Data for this task:
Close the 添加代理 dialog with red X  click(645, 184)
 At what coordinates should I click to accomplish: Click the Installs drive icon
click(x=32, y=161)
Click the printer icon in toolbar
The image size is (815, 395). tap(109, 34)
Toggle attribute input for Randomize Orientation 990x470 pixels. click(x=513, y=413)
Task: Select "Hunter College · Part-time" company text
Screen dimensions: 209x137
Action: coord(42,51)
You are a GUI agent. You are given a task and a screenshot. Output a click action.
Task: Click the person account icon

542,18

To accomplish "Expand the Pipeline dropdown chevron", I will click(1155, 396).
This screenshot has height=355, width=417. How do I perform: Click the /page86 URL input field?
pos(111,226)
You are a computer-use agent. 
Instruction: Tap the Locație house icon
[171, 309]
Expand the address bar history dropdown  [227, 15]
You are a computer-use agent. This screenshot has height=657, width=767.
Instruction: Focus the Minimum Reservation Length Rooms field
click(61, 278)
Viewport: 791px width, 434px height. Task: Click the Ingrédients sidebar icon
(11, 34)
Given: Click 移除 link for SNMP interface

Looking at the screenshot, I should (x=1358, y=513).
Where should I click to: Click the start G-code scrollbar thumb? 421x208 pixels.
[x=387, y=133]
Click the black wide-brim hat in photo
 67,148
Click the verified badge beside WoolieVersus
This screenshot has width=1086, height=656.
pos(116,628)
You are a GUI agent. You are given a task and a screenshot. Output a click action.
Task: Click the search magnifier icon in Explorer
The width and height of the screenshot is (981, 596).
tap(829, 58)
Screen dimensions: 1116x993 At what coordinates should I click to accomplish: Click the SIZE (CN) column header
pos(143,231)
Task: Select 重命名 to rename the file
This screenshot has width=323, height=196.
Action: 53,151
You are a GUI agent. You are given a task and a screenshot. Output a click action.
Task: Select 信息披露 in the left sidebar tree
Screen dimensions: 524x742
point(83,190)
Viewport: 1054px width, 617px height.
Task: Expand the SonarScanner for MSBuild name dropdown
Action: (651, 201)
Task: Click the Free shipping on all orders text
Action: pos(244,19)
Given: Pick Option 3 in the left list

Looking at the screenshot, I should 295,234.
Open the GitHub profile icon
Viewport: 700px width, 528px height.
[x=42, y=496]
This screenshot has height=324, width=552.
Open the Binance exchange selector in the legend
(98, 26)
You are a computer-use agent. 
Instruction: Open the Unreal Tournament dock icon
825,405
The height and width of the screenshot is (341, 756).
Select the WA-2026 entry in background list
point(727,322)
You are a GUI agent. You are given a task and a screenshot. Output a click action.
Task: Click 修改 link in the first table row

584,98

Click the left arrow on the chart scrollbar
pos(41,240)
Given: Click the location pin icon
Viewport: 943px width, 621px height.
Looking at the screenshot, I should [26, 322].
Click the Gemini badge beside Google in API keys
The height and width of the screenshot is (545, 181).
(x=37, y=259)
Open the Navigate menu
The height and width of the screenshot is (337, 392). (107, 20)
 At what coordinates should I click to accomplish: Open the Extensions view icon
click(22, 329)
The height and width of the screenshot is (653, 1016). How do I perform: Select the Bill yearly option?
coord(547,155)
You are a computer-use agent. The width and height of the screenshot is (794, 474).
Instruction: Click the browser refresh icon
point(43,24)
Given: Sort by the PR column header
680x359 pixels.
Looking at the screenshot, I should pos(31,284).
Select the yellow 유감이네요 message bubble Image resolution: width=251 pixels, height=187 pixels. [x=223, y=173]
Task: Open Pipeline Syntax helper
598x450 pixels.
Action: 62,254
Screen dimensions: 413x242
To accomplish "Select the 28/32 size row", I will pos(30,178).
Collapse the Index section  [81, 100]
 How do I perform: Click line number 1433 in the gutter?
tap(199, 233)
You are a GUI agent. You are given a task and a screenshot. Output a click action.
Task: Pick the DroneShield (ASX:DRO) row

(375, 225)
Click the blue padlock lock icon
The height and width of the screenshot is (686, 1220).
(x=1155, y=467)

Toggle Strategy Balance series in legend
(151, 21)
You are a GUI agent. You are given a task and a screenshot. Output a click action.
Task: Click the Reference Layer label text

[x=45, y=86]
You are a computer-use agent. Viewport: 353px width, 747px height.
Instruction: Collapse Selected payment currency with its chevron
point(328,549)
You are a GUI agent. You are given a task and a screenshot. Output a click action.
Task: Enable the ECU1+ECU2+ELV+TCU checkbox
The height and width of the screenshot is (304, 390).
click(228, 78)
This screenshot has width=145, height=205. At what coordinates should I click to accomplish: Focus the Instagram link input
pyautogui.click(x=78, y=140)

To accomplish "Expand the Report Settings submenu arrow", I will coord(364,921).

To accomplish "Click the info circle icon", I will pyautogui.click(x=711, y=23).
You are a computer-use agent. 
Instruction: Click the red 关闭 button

Work to do: Copy the items above word for word, beginning at the first line and stopping after the line that contains "pos(116,628)".

Problem solution:
Close the 添加代理 dialog with red X  click(645, 184)
 At what coordinates should I click to accomplish: Click the Installs drive icon
click(x=32, y=161)
Click the printer icon in toolbar
The image size is (815, 395). tap(109, 34)
Toggle attribute input for Randomize Orientation 990x470 pixels. click(x=513, y=413)
Task: Select "Hunter College · Part-time" company text
Screen dimensions: 209x137
Action: coord(42,51)
You are a GUI agent. You are given a task and a screenshot. Output a click action.
Task: Click the person account icon

542,18

To accomplish "Expand the Pipeline dropdown chevron", I will click(1155, 396).
This screenshot has height=355, width=417. How do I perform: Click the /page86 URL input field?
pos(111,226)
You are a computer-use agent. 
Instruction: Tap the Locație house icon
[171, 309]
Expand the address bar history dropdown  [227, 15]
You are a computer-use agent. This screenshot has height=657, width=767.
Instruction: Focus the Minimum Reservation Length Rooms field
click(61, 278)
Viewport: 791px width, 434px height. Task: Click the Ingrédients sidebar icon
(11, 34)
Given: Click 移除 link for SNMP interface

Looking at the screenshot, I should (x=1358, y=513).
Where should I click to: Click the start G-code scrollbar thumb? 421x208 pixels.
[x=387, y=133]
Click the black wide-brim hat in photo
 67,148
Click the verified badge beside WoolieVersus
This screenshot has width=1086, height=656.
pos(116,628)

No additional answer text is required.